Portable 3D X-ray machine based on stargazing technology could soon also be used to detect cancer
- Traditional 2D X-ray machines can miss signs of cancer until it’s more advanced
- The 3D scanners being developed are lower cost, lighter and more accurate
- They are also safer as they only emit a fraction of the radiation of X-ray and CT
- The technology could eliminate wait times and reduce extra trips to the hospital
A portable X-ray imaging machine used to track stars millions of miles away could be developed for detecting early cancers.
2D X-ray machines can often miss signs of cancer until the disease is advanced, but 3D scanners provide a much fuller picture and gives a higher accuracy in disease detection.
Unlike large and expensive traditional 2D X-ray machines they are portable – allowing for an X-ray to be taken in a GP’s office.
This makes the scans and technology cheaper to operate than the hefty hospital based machines.
A portable X-ray imaging machine used to track stars millions of miles away could be developed for detecting early cancers
Currently, X-ray is the main imaging method used in healthcare diagnosis and provides a 2D picture of patient’s body.
But images made using 2D X-ray scanners not only fail to be detailed enough for accurate diagnosis, the hefty machines mean that additional trips to specialist units are often required.
While CT scanner do offer 3D imaging, they are equally heavy and high cost, and imaging is often delayed as a result.
The new 3D scanner, which the UK Space Agency is spending £1million to develop, will be based on the same technology as that used for studying stars and promises to be low cost.
This is partly because the Adaptix 3D X-ray machine is a ‘miniaturised machine’ that allows patients get X-rays inside GP surgeries, reducing the demand for hospital scanners.
The machine include field emitters used previously by spacecrafts belonging to the European Space Agency in the mapping of stars using X-ray fibres – a project known as XMM Newton in which the UK played a major role.
Images from 2D X-ray scanners (pictured) not only fail to be detailed enough for accurate diagnosis, the hefty machines mean that additional trips to specialist imaging units are required. The new 3D scanners are portable and emit only a fraction of the radiation
They also emit less than 10 per cent of the radiation from low-dose CT scans and only one to two per cent of the more widely used, full-dose diagnostic CT.
Professor Tony Young, NHS England’s national clinical director for innovation, said: ‘Using stargazing technology to spot cancer is exactly the type of advanced innovation that could improve care for patients by speeding up diagnosis and helping to deliver our Long Term Plan which will save half a million lives.
According to the UK government’s website: ‘The demanding environment of space means that investments in the sector generate new knowledge and innovations that extend far beyond the space industry.
WHAT IS AN X-RAY?
An X-ray is a painless procedure that produces images of the inside of the body to detect a range of conditions.

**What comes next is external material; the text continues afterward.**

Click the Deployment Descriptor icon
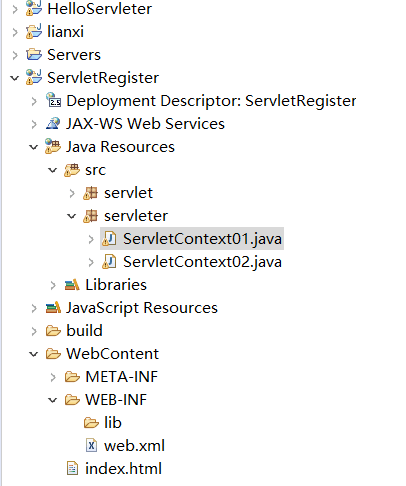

It causes a type of radiation to pass through the body, which then gets absorbed at different rates by different parts of the body.
A detector than picks up the X-rays after they have passed through and turns them into an image.
Dense parts of the body that X-rays find it more difficult to pass through, such as bones, show up as clear white.
Softer parts, like the heart and lungs, show up darker.
X-rays may be used to detect broken bones, tooth problems, tumours, and lung or heart problems, to name a few.
Many people are concerned about being exposed to radiation during an X-ray, however, the part of the body being examined is only exposed for a fraction of a second.
The amount of radiation used is generally the equivalent to between a few days to a few years of that given off naturally by the environment.
The cancer risk is thought to be very small.